▶ **What you have to do**
All lines containing the string "comment" must be copied from the entries.
--
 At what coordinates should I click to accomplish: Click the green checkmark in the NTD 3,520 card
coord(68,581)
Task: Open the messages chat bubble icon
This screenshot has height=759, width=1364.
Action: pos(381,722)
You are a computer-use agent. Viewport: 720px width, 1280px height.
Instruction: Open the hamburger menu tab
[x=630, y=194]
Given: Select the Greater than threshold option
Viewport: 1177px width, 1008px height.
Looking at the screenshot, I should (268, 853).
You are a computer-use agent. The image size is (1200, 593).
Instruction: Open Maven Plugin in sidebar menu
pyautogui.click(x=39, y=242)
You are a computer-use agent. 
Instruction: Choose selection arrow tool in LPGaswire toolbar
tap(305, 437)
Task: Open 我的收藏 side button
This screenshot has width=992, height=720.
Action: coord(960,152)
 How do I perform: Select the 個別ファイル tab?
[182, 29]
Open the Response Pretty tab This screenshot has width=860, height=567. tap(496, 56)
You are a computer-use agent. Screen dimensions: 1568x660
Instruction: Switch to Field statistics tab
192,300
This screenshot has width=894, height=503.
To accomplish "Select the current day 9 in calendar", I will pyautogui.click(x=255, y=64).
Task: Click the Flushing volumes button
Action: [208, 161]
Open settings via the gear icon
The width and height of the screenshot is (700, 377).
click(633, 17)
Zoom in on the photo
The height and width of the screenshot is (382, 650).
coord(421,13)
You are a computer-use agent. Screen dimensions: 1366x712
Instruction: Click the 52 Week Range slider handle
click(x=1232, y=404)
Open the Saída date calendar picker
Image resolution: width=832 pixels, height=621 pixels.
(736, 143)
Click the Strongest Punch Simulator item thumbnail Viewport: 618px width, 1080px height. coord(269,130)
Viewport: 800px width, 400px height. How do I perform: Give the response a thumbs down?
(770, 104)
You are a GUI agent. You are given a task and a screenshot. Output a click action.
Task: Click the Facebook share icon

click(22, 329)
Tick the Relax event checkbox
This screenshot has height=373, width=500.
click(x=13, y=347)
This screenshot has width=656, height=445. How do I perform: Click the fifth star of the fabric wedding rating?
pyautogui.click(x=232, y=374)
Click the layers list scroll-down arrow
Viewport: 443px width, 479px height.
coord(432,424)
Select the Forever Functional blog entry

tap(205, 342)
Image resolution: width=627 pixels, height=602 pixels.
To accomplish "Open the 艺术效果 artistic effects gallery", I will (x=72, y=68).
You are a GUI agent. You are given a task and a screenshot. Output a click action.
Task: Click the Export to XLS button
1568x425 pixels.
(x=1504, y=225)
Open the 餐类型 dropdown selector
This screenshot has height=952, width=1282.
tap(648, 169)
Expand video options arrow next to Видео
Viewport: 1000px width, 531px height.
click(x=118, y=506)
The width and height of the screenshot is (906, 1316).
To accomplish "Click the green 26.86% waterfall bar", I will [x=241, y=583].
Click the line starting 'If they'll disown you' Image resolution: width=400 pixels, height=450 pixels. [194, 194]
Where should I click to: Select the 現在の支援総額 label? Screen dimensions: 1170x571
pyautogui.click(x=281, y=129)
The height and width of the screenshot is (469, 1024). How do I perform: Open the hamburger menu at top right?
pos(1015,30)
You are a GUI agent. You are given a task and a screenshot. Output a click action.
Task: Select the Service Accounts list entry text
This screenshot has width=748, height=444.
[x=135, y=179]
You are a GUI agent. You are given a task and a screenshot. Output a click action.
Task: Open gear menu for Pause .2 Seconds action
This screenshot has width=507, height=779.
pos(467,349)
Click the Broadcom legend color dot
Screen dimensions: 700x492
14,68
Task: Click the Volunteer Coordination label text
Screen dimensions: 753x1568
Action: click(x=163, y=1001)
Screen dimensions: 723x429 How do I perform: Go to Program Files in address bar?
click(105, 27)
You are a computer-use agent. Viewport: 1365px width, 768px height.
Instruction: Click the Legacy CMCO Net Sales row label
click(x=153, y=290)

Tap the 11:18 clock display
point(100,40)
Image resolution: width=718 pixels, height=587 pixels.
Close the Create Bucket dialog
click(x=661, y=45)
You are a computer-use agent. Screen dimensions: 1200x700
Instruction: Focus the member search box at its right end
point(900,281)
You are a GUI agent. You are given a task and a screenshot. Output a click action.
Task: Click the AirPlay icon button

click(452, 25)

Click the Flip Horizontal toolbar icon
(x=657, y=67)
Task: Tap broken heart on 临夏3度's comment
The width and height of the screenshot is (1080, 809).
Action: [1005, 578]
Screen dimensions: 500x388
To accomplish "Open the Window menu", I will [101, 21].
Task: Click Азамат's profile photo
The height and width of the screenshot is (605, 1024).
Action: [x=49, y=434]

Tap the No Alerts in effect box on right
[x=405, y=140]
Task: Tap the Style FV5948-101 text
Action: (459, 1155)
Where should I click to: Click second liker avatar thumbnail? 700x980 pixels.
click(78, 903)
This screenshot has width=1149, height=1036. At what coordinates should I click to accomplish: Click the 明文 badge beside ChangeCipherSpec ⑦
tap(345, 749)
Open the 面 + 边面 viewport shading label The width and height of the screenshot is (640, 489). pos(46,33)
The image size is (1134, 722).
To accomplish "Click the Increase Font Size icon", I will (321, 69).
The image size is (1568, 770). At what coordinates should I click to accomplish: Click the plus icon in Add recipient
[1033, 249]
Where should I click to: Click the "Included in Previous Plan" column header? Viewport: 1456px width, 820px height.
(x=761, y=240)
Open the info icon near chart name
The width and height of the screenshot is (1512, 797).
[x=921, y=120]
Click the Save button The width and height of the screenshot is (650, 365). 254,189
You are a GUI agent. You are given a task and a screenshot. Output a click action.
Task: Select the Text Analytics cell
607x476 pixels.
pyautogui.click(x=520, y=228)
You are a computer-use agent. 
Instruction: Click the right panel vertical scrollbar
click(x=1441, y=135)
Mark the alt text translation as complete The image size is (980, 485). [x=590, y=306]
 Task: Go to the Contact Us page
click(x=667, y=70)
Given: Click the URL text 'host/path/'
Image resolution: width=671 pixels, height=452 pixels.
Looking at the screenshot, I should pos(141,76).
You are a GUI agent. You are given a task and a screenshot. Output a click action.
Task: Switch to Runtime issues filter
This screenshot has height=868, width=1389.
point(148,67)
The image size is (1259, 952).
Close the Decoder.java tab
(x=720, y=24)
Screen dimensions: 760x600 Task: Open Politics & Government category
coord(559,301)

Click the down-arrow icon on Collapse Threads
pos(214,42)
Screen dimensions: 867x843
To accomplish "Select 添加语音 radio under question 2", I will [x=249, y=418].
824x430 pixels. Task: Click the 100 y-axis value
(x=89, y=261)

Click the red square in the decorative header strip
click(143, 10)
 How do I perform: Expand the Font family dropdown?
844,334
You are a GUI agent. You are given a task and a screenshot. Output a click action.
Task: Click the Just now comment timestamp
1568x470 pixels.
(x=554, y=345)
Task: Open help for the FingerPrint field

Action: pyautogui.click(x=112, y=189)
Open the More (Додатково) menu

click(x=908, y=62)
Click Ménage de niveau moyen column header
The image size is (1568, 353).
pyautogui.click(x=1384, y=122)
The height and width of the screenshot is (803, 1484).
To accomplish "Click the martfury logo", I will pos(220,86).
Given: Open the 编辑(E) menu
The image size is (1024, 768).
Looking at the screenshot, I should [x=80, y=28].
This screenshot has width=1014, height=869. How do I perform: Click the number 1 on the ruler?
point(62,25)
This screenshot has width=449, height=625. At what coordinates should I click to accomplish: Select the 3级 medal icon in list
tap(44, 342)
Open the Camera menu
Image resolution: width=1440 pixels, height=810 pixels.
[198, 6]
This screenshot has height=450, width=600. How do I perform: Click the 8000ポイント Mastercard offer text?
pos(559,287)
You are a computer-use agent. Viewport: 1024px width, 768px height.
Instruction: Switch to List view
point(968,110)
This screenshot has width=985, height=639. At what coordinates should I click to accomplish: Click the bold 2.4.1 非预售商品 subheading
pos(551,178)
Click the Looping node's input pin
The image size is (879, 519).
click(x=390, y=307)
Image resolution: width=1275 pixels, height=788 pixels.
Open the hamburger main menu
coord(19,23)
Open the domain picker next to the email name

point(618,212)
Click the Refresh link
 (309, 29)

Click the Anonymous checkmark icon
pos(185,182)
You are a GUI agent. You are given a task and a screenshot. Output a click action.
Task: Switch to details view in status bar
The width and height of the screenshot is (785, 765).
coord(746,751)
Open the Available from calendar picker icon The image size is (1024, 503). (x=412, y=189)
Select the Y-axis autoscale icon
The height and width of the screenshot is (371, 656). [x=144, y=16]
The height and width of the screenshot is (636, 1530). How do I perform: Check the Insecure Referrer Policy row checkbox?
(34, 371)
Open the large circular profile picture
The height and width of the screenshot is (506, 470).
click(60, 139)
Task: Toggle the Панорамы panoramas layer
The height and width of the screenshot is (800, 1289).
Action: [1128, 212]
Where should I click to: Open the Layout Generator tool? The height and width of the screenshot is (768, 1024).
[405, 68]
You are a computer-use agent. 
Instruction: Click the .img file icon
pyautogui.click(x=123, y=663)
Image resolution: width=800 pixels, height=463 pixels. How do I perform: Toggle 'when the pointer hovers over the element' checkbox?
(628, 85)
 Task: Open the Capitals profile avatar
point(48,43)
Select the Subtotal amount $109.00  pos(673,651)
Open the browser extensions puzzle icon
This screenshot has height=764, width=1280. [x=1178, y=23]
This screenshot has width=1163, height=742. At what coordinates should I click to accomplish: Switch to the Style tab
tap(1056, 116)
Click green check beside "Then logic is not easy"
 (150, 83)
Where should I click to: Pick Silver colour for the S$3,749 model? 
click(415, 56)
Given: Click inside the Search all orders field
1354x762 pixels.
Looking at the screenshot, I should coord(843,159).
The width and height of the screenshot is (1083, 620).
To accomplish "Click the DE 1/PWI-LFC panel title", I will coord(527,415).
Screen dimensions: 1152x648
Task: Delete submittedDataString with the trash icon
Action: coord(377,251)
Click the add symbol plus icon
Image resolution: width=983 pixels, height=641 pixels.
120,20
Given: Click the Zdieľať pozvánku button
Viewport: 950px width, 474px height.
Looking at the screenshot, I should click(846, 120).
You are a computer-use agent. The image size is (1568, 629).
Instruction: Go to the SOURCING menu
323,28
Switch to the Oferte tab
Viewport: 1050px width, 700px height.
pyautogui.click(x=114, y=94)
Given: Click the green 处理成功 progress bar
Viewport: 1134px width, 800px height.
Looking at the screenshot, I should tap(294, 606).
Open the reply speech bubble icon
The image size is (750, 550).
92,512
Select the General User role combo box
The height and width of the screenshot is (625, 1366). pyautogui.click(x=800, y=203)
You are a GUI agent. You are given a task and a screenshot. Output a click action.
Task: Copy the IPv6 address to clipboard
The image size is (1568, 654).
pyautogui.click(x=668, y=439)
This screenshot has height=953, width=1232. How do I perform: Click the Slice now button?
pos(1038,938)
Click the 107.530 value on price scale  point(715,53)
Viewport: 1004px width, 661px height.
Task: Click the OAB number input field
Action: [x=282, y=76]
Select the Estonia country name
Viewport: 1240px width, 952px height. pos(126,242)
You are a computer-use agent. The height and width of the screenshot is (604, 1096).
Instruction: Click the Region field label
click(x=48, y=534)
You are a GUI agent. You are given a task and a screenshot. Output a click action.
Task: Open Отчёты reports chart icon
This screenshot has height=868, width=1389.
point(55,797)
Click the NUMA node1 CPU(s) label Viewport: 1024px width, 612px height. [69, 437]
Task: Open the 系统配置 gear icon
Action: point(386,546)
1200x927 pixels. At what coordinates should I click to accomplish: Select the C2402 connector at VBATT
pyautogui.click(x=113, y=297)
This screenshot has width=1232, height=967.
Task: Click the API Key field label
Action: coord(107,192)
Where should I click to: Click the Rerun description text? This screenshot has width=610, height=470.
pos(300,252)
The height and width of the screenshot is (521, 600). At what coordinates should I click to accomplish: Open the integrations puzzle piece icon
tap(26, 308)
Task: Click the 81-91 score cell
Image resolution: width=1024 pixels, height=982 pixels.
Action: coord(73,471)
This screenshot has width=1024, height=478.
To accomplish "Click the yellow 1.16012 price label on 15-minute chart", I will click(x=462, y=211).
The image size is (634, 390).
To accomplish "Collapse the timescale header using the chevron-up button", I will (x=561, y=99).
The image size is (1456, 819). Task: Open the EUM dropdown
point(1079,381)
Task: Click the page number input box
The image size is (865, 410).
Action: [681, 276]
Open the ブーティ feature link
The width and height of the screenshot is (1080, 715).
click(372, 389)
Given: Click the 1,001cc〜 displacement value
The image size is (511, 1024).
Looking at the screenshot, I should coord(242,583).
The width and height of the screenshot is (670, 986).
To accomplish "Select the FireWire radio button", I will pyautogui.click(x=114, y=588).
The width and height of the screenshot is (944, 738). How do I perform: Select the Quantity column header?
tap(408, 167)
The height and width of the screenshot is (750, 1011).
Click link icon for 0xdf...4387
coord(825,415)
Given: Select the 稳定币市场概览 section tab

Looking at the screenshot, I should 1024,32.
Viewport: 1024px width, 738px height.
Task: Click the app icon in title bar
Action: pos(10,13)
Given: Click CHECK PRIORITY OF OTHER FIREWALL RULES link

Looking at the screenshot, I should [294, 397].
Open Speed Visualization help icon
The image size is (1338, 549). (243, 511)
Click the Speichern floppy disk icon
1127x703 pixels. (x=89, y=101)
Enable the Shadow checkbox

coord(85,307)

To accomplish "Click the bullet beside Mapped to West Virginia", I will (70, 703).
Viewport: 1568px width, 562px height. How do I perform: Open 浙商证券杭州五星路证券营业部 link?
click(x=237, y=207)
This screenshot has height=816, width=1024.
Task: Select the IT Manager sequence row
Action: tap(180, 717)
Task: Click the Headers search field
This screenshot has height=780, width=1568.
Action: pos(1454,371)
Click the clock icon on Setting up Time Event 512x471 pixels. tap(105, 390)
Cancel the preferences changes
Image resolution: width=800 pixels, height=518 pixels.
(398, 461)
--
▶ **Problem solution**
Task: Tap broken heart on 临夏3度's comment
Task: Click the Just now comment timestamp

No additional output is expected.